Because it is tiny (weights under 1 GB; ~2–3 GB GPU at inference, and it will even run on CPU or in-browser), Kokoro is ideal when you want to self-host and avoid per-character API costs. Hosted endpoints run around $1 per million characters; self-hosting is effectively free beyond compute. It outputs 24 kHz WAV, which you can transcode to MP3 or Opus with ffmpeg.
Best for: privacy-sensitive, offline, or high-volume pipelines where cost and control beat the polish of the hosted giants.
If you are exploring open models further, Dia (Nari Labs) is excellent for expressive, multi-speaker audio with nonverbal sounds, and Chatterbox (Resemble AI) adds voice cloning with tunable expressiveness.
How to choose
- Most expressive / brand & character voices: ElevenLabs (v3), with voice cloning.
- Cheapest, steerable, app-embedded: OpenAI
gpt-4o-mini-tts. - Real-time voice agents & IVR: Deepgram Aura-2 (lowest latency, clean formatting).
- Widest languages & SSML control: Google Cloud TTS.
- Self-hosted, low-cost, private: Kokoro-82M (or Dia / Chatterbox).
The honest summary: there is no single “best” TTS model in 2026 — the right pick is set by your constraints on latency, language, expressiveness, price and where the audio is allowed to be processed.
Audio output formats (MP3, WAV, OGG Opus & more)
A recurring developer question is which TTS APIs support OGG Opus (the ogg_opus encoding) and other formats. Google Cloud TTS exposes it directly as the OGG_OPUS encoding; ElevenLabs, OpenAI and Deepgram Aura-2 all offer Opus output as well. Here is how the five compare:
| Model | Supported output / export formats |
|---|---|
| ElevenLabs | MP3, PCM, WAV, Opus (opus_48000, 48 kHz, 32–192 kbps), µ-law, A-law |
OpenAI gpt-4o-mini-tts |
MP3, Opus, AAC, FLAC, WAV, PCM |
| Google Cloud TTS | MP3, LINEAR16 (WAV), OGG_OPUS, MULAW, ALAW |
| Deepgram Aura-2 | Linear16 (WAV), MP3, Opus, FLAC, AAC, µ-law, A-law |
| Kokoro-82M | 24 kHz WAV (self-host); transcode to MP3/Opus with ffmpeg |
Does ElevenLabs support OGG Opus output?
Yes. ElevenLabs outputs Opus audio via its API using the opus_48000_* formats (48 kHz at 32, 64, 96, 128 or 192 kbps) — the same Opus codec used in .ogg/ogg_opus files — alongside MP3, PCM, WAV and µ-law/A-law.
FAQs
Which text-to-speech API is the best in 2026?
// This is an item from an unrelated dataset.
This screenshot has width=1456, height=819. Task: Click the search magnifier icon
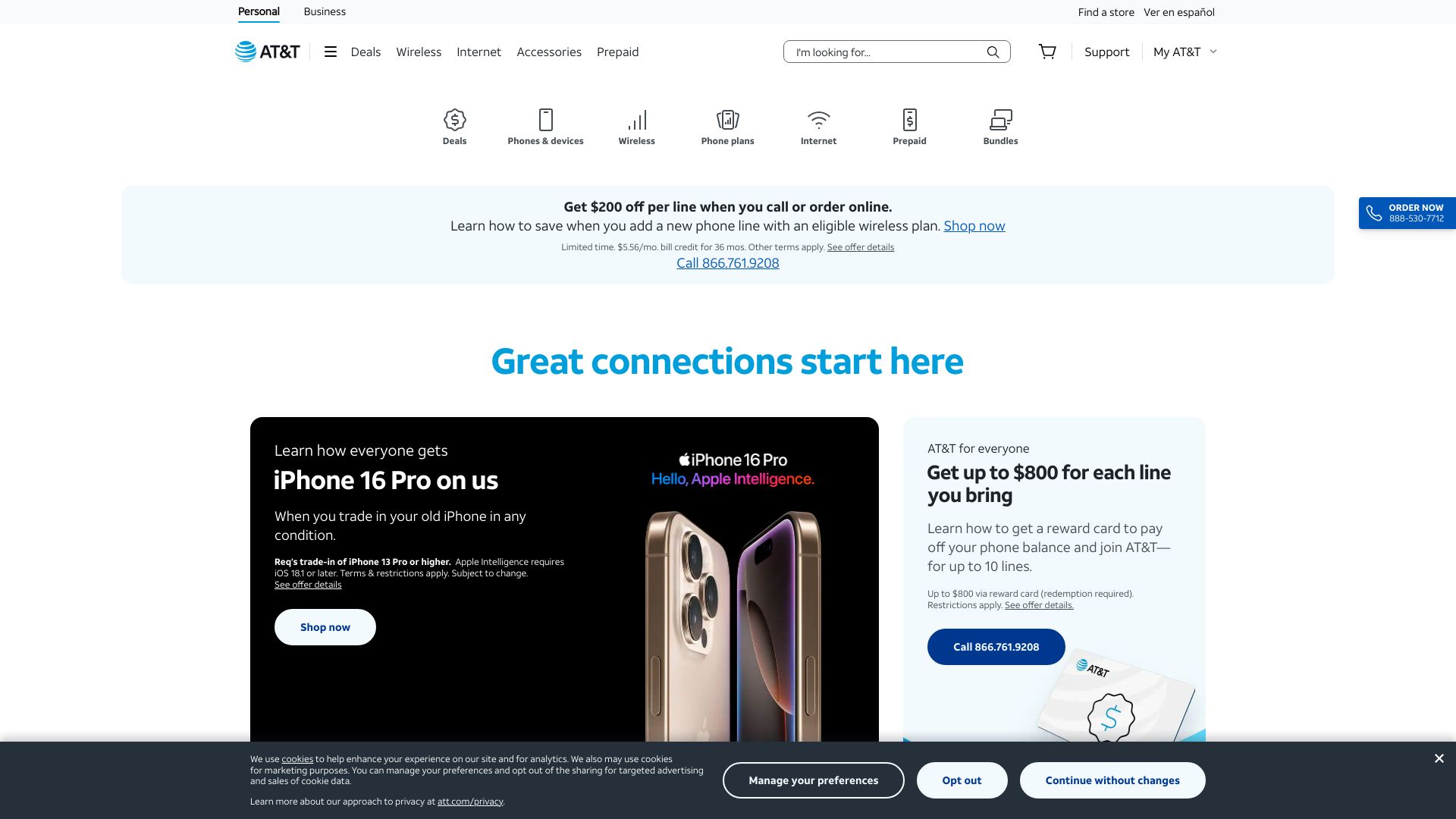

It depends on the constraint that matters most. For expressive narration and voice cloning, ElevenLabs (Eleven v3). For the lowest price and prompt-level control inside an app, OpenAI gpt-4o-mini-tts. For real-time voice agents, Deepgram Aura-2. For the widest language coverage and SSML control, Google Cloud TTS. For a free, self-hosted option, the open-weight Kokoro-82M.
What is the best open-source text-to-speech model?
Kokoro-82M is the standout for its size-to-quality ratio and permissive Apache-2.0 licence. For expressive, multi-speaker audio consider Dia (Nari Labs); for voice cloning with tunable expressiveness, Chatterbox (Resemble AI).